Previously, it was believed that both KN-23 and KN-24 weigh 500 kg at most, The KN-23 version with a 690 km range is even smaller so it can fly further, and the KN-24 with a range of 410 km was estimated to be some 400 to 500 kg in weight.

However, the Ukrainian statement of them being up to 1,000 kg, although vague, by far exceeds the estimates of Western analysts. Moreover, the bottom figure of 500 kg applies to the missile variant that has a record-proven range of 650 km.

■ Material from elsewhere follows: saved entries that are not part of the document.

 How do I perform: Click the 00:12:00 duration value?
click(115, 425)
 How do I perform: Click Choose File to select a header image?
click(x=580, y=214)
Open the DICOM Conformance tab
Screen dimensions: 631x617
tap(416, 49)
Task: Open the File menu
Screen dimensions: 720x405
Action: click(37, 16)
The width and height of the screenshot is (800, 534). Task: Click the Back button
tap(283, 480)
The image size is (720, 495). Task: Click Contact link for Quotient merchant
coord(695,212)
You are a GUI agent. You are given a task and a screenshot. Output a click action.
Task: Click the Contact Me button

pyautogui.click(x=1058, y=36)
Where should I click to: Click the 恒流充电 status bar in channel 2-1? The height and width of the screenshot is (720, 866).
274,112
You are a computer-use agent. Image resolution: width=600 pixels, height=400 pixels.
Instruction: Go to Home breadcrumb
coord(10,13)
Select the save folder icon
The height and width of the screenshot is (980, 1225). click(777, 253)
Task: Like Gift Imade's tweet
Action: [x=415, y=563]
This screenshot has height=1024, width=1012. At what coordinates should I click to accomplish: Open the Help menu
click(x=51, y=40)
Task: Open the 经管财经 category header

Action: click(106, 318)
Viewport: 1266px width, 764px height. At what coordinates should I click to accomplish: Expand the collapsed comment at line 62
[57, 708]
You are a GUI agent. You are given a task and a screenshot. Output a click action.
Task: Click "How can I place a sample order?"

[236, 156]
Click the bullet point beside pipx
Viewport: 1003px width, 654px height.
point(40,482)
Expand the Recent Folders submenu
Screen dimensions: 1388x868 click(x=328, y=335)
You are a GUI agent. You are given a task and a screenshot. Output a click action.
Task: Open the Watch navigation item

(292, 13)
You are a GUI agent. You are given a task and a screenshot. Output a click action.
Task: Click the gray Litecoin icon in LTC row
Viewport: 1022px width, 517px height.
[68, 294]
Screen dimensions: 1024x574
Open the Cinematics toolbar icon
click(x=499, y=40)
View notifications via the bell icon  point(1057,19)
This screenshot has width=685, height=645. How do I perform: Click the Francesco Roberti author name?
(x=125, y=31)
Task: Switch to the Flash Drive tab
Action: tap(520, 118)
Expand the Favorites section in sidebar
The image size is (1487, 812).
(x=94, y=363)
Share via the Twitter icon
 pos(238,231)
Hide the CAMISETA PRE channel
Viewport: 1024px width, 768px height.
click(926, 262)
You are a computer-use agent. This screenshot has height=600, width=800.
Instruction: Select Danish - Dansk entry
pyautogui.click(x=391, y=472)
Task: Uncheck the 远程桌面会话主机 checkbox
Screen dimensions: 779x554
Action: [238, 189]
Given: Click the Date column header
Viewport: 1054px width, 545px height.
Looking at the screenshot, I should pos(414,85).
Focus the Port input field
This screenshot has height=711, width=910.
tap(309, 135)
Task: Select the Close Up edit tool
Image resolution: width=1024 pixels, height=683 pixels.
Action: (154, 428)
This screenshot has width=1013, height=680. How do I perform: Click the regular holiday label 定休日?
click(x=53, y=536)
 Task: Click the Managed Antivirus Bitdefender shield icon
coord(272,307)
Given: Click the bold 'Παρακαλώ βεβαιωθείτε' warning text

This disclosure indicates that the West has been mistaken in its evaluations of the level of technologies mastered by the Democratic People's Republic of Korea, and, accordingly, the missile capabilities of Pyongyang. The Ukrainian researchers, on the other hand, now possess the most relevant knowledge on the matter, since Ukraine as of today is the only country where these missiles were used and studied, apart from North Korea itself.

The KN-24 missile launch, one of the few available photos
The KN-24 missile launch, one of the few available photos / Open source photo

Andrii Kostin also explained that the information about the origin of missiles falling in Ukraine is confirmed by the Central Research Institute under the Ministry of Defense and a special group under the Prosecutor General's Office. The conclusions have been drawn based on examinations of impact sites where the missiles hit or fell and the wreckage found there.

According to the Prosecutor General, to date, russia has used 24 ballistic missiles from North Korea, from December 30th to February 7th. The targets were the cities of Zaporizhzhia, Kharkiv (twice), Kyiv (three times), and smaller towns and villages in central Ukraine. The missile strikes killed 14 civilians and wounded 70.

Crater created by a russian missile attack, believed to be the consequence of a KN-23 missile hit
Crater created by a russian missile attack, believed to be the consequence of a KN-23 missile hit / Photo credit: Anatolii Fedoruk, Mayor of Bucha

The tactical effect of those strikes raises questions about the precision of missiles from russia's eastern ally. Out of 24 strikes, only two could be called relatively accurate, Kostin said: one targeting an oil refinery in Kremenchuk and the other landing on the territory of the Kanatove airfield near Kropyvnytskyi city.

"The rest of the missiles landed far from one another — kilometers away or farther — or exploded midair, or hit residential areas in Kharkiv," the Andrii Kostin noted. Although, on a note from Defense Express, the residential areas in Kharkiv could actually have been the target, considering russian common shelling practice.